Exercise prompt:
Below are the records; pull every line that includes "Node".

Data supplied:

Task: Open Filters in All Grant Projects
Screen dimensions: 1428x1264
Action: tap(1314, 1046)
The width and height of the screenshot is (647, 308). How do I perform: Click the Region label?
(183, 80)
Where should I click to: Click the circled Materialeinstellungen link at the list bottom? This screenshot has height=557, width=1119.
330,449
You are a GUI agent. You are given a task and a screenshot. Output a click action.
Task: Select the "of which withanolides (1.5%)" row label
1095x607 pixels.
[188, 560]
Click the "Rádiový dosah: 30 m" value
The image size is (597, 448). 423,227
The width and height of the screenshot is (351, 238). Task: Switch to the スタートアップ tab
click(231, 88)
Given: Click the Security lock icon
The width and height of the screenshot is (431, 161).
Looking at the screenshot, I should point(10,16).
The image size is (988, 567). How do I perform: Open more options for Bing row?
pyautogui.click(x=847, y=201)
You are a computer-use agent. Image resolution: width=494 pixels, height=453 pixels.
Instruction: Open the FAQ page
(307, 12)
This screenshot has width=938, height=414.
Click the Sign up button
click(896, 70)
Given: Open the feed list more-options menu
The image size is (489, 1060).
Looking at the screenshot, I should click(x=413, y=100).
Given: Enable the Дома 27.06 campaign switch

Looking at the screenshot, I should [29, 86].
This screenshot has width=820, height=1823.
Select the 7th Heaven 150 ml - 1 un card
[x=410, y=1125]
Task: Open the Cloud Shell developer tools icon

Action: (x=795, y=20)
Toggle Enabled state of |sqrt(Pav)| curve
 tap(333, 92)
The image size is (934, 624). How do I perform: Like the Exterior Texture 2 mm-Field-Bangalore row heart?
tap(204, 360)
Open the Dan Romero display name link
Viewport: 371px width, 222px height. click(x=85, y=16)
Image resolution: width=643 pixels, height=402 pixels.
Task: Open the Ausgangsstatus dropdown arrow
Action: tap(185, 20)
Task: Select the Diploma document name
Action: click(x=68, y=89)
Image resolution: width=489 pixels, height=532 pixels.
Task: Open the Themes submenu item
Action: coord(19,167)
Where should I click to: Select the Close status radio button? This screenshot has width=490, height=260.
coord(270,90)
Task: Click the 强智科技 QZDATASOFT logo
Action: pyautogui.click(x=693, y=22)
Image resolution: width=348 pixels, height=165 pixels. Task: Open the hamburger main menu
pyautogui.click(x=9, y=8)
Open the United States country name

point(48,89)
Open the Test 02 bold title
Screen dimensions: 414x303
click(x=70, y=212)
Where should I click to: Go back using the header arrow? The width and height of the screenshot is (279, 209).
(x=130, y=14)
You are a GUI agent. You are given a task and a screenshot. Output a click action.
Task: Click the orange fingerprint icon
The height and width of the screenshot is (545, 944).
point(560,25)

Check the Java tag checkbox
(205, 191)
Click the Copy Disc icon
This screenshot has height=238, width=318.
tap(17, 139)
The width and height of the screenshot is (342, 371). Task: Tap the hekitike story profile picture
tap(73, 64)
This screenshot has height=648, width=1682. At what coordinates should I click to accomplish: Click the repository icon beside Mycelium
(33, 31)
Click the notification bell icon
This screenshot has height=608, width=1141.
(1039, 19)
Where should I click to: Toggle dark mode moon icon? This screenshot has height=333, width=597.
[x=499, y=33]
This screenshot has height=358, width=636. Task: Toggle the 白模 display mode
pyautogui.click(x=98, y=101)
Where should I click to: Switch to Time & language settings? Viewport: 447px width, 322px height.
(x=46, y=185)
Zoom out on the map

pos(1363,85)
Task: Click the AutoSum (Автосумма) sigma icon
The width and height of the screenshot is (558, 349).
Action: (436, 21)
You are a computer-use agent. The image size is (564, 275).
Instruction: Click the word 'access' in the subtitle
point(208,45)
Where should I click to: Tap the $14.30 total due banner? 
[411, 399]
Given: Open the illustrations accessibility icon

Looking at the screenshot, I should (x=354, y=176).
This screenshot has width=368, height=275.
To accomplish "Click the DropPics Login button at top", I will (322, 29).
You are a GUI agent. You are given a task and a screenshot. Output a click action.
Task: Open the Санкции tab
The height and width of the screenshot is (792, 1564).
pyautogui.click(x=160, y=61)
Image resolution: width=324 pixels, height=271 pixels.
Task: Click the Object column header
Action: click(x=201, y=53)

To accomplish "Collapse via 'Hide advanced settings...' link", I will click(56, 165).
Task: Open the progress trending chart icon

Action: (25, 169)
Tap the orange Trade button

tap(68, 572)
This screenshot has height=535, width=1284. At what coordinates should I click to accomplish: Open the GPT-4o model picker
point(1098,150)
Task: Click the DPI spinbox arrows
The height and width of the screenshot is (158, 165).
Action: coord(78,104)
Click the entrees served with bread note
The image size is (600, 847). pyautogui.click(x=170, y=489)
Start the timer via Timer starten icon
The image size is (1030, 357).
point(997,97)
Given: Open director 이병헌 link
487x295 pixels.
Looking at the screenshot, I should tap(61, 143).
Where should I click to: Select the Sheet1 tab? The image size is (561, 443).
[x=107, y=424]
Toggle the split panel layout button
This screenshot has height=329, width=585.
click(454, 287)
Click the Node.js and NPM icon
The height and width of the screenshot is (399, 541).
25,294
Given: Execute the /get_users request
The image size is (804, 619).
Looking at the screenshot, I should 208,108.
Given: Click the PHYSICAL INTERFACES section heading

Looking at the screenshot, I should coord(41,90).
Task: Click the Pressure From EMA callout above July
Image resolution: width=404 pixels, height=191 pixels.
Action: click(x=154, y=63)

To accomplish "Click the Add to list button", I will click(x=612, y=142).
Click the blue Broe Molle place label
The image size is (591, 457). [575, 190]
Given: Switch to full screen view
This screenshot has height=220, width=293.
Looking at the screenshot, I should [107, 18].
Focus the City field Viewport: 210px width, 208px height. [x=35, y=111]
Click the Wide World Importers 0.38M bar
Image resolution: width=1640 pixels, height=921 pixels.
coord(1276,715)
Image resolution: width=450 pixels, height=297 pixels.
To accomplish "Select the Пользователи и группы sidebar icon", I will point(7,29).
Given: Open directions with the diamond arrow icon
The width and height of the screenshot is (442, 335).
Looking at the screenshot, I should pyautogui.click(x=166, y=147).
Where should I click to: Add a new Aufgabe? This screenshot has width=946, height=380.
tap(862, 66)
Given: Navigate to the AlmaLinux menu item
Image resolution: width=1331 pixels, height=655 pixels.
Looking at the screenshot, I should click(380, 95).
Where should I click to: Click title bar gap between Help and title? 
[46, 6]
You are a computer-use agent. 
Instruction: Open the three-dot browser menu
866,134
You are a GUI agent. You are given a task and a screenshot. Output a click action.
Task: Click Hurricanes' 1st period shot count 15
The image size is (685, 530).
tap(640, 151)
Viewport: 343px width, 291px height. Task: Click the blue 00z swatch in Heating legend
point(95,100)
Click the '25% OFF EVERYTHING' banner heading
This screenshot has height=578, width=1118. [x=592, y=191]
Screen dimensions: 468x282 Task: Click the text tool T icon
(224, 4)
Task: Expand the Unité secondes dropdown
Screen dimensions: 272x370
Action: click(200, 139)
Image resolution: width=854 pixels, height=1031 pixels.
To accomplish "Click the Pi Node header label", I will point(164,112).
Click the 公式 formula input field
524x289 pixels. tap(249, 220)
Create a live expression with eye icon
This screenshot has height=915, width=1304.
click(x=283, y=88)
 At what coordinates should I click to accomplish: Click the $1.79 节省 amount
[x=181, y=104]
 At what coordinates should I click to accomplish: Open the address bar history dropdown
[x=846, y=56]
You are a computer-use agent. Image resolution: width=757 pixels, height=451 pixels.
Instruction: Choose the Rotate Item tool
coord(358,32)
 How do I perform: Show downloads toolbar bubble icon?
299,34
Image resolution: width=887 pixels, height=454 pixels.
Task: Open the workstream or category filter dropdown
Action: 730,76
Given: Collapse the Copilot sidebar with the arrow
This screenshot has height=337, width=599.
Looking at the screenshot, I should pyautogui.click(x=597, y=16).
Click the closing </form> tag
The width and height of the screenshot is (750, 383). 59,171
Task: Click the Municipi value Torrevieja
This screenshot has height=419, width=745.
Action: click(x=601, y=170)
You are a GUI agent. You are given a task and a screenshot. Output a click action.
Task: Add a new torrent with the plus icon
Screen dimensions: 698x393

Output below:
Click the Node.js and NPM icon
To accomplish "Click the Pi Node header label", I will point(164,112).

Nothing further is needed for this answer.